While trying to find a way to past the VPC_LINK problem I tried to change the integration_type that is refering that VPC_LINK to MOCK. This change is triggering a recreation of the integration object but is failing because it's a required dependency for the route that is using it.

Error: error deleting API Gateway v2 VPC Link (l4er5c): BadRequestException: Cannot delete vpc link. Vpc link 'l4er5c', is referenced in [ANY:qtfgl2b] in format of [Method:Resource].

Error: error deleting API Gateway v2 integration: ConflictException: Cannot delete Integration because it is referenced by the following Routes with Ids: [qtfgl2b]
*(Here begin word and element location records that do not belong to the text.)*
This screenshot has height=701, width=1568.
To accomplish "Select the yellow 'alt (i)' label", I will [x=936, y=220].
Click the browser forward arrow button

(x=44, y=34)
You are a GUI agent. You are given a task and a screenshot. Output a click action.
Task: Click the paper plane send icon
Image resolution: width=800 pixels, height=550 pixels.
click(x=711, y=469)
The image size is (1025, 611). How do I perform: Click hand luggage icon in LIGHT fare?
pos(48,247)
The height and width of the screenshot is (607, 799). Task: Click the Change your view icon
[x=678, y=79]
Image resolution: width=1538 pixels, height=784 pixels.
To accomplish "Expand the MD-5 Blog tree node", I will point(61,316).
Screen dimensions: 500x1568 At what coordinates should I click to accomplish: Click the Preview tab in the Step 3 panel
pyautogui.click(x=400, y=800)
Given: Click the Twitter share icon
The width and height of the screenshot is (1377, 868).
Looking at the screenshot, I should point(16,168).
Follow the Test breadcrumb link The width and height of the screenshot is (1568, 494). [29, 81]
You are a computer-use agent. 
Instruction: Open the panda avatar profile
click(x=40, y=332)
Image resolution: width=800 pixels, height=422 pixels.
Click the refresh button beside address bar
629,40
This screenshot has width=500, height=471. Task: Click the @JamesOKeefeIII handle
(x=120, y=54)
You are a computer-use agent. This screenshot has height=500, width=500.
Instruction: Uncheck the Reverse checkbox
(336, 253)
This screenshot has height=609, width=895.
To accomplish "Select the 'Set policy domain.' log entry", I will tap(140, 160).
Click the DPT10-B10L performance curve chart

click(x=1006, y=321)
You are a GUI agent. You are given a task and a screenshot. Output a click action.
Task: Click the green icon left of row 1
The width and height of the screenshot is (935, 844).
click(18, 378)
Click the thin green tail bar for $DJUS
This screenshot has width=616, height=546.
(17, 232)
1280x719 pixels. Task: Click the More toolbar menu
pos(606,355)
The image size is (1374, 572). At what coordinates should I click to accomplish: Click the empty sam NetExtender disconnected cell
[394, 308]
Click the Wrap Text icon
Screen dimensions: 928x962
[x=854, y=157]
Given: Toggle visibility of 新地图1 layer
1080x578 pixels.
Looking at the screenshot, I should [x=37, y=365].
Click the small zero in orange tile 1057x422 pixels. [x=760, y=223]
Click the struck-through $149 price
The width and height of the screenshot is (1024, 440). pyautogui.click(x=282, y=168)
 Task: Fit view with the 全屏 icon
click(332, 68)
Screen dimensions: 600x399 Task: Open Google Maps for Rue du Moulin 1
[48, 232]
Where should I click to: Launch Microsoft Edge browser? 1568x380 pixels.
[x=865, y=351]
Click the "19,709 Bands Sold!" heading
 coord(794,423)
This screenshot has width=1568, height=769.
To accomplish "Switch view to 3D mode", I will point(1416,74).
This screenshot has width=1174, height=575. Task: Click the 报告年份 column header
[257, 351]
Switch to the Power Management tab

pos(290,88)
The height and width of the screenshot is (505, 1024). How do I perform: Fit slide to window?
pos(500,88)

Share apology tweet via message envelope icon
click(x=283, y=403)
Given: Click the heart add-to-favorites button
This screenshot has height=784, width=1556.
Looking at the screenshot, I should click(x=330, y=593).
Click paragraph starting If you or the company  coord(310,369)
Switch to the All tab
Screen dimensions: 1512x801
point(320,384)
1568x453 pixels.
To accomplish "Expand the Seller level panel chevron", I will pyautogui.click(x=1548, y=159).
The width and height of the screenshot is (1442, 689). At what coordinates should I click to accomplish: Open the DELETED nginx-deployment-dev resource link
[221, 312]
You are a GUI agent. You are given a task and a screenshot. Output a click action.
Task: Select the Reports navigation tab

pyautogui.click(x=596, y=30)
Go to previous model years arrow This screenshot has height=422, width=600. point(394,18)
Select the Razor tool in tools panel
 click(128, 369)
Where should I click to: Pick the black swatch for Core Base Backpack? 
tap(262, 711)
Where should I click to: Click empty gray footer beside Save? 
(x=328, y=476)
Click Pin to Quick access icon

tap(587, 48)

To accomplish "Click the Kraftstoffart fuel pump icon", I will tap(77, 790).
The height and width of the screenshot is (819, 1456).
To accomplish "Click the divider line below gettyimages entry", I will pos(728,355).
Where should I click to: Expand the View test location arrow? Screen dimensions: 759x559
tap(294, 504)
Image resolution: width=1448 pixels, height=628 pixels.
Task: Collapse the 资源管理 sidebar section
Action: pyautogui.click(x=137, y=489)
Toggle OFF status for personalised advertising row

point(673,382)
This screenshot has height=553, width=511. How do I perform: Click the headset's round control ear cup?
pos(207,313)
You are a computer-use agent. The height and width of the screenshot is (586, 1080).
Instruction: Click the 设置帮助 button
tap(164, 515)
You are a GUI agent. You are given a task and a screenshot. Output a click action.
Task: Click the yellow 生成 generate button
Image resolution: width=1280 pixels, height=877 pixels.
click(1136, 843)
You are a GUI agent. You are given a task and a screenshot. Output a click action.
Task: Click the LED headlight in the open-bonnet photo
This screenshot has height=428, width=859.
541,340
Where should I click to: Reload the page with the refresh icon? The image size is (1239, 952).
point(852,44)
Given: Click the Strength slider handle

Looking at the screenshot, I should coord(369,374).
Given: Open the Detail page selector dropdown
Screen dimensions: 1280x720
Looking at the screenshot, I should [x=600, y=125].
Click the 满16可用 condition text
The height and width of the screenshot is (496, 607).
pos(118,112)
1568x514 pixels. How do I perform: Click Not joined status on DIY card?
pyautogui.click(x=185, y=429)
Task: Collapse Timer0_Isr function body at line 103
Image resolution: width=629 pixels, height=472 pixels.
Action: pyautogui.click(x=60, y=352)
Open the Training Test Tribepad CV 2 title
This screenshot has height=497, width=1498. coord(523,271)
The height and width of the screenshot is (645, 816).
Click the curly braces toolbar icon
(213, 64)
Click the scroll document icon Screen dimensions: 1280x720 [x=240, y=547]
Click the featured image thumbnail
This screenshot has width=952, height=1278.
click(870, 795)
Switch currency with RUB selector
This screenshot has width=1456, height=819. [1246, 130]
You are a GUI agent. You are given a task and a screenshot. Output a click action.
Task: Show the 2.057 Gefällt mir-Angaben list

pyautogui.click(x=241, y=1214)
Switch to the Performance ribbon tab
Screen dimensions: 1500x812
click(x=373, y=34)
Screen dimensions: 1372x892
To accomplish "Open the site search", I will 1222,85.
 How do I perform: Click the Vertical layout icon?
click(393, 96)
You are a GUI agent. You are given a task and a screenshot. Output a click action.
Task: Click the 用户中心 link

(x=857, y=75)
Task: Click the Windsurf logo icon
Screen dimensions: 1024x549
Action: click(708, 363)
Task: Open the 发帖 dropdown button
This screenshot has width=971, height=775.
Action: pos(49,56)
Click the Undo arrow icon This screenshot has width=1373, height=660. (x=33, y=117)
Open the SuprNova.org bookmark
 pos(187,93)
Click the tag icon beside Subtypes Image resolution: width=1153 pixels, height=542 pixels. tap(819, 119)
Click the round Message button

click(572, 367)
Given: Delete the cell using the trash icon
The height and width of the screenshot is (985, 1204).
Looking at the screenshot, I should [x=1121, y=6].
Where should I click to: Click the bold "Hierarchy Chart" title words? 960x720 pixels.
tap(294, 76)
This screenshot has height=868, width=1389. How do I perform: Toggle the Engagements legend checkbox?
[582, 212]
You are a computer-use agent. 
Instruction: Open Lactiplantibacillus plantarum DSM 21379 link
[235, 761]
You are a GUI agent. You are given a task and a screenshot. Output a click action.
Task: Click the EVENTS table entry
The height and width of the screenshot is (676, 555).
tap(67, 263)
I'm trying to play with the depends_on meta parameter from terraform but without luck so far :(

EDIT: To make things even worse, you cannot define two different vpc-links to the same subnets even with different security-groups. This is an AWS API limitation:

aws apigatewayv2 create-vpc-link --name mgm-test --subnet-ids subnet-aaaaaaa subnet-bbbbbbb subnet-ccccccc  --security-group-ids sg-aaaaaaaaaaaaaa sg-bbbbbbbbbbbbb

An error occurred (InternalServerException) when calling the CreateVpcLink operation (reached max retries: 2): Internal server error

As the VPC-LINK is creating ENIs attached to those subnets seems that it can only attach one per subnet.

So you cannot create a new one with the configuration you need and then switch the integration to the new one so you don't have downtime.

yli186 commented 3 years ago

I have faced the issue and was able to create second VPC link to do the flip to avoid downtime. Not sure if something from AWS end has changed but this worked for me.

dacahill7 commented 2 years ago

Figured out a solution! The aws_api_gateway_deployment resource documentation has a note talking about adding a create_before_destroy lifecycle block. This allows the VPC Link to connect to the new API Gateway Deployment first before destroying the old API Gateway Deployment, so at all times the VPC Link is attached and prevents the downtime.

lifecycle { create_before_destroy = true }

justinretzolk commented 2 years ago

Hi all 👋 Thank you for taking the time to file this issue, and for the continued discussion! It looks like the documentation link provided above should sort this issue out. Can anyone else who was previously experiencing this behavior confirm that the lifecycle block resolves the issue for you as well?

edobrb commented 2 years ago

Hi, I have the same problem and to me it's look like a dependency issue.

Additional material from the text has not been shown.